Copy out the material below word for word, leaving out the pictures.

[Material on locating items on screens]
◆ ◆ ◆ ◆ ◆

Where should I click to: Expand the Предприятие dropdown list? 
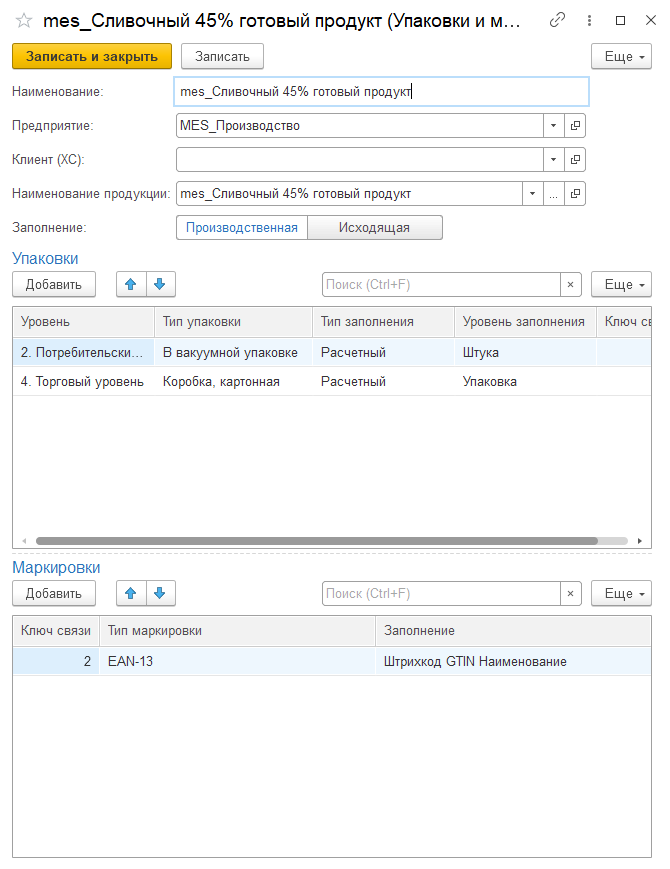[x=554, y=126]
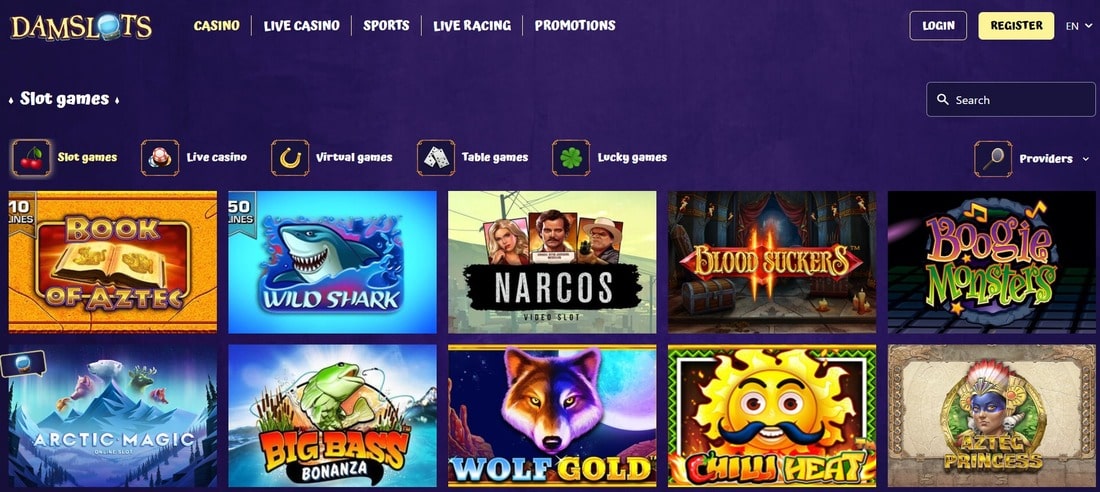
Task: Choose the Table games dice icon
Action: point(436,158)
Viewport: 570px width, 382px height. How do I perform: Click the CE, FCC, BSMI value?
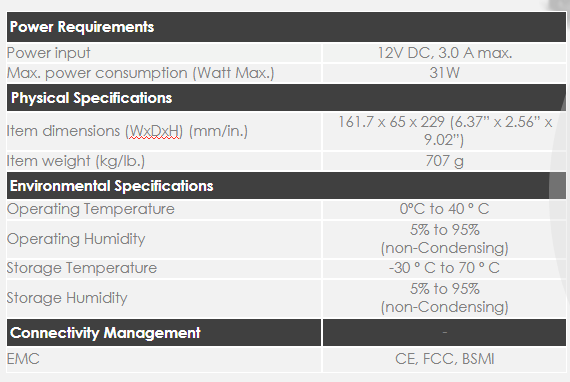point(445,359)
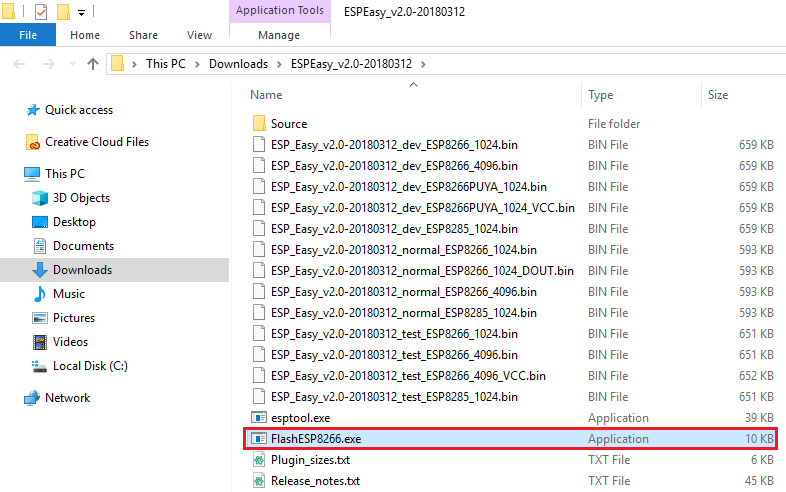Select the Local Disk (C:) drive icon
This screenshot has width=786, height=492.
pyautogui.click(x=40, y=366)
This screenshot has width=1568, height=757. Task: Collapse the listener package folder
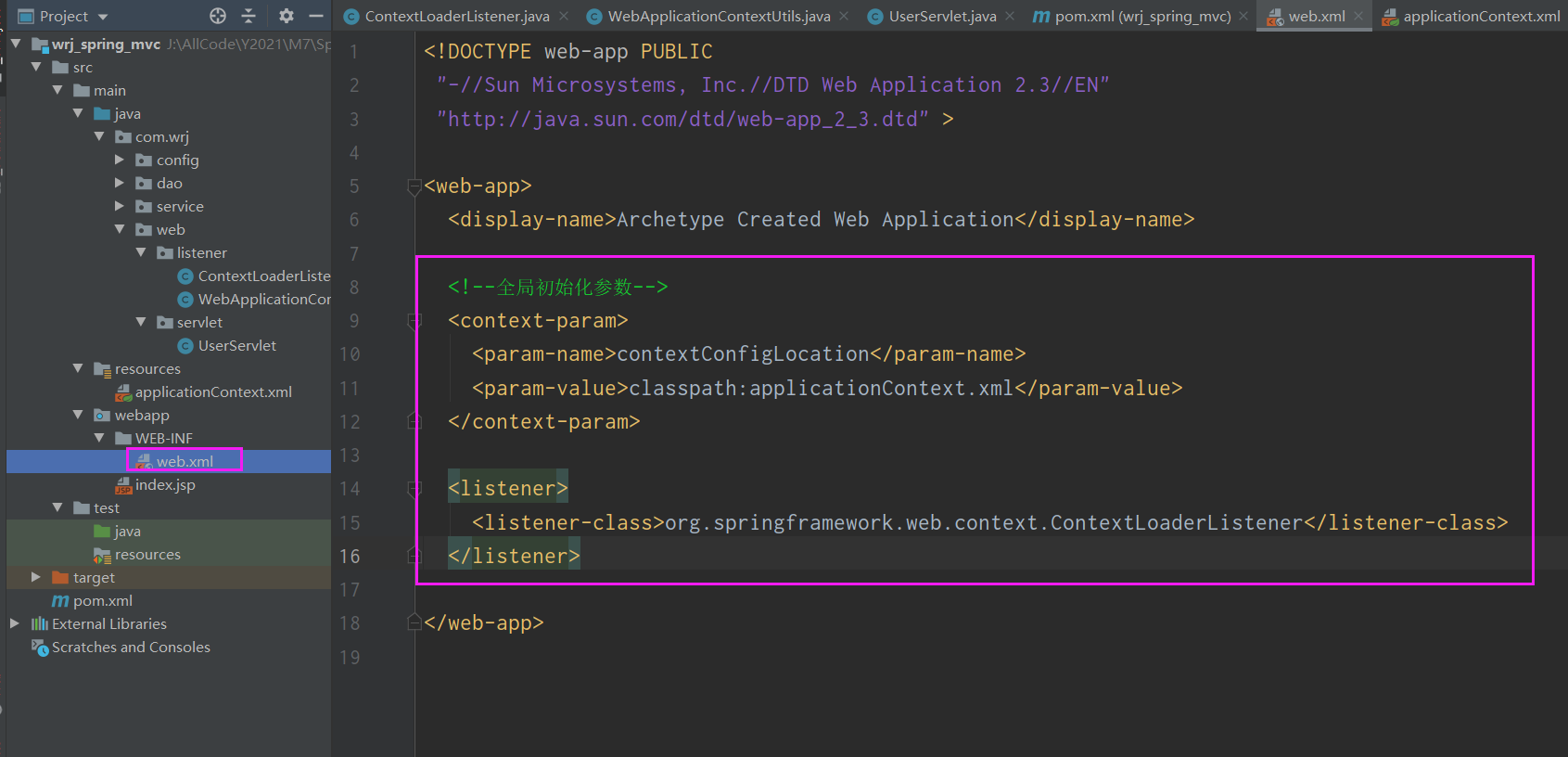click(141, 252)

◆ ◆ ◆ ◆ ◆

▸ Response
Where should I click to: Expand the Предприятие dropdown list? 
[x=554, y=126]
Task: Choose the Table games dice icon
Action: point(436,158)
Viewport: 570px width, 382px height. How do I perform: Click the CE, FCC, BSMI value?
point(445,359)
Select the Local Disk (C:) drive icon
This screenshot has width=786, height=492.
pyautogui.click(x=40, y=366)
This screenshot has width=1568, height=757. Task: Collapse the listener package folder
click(141, 252)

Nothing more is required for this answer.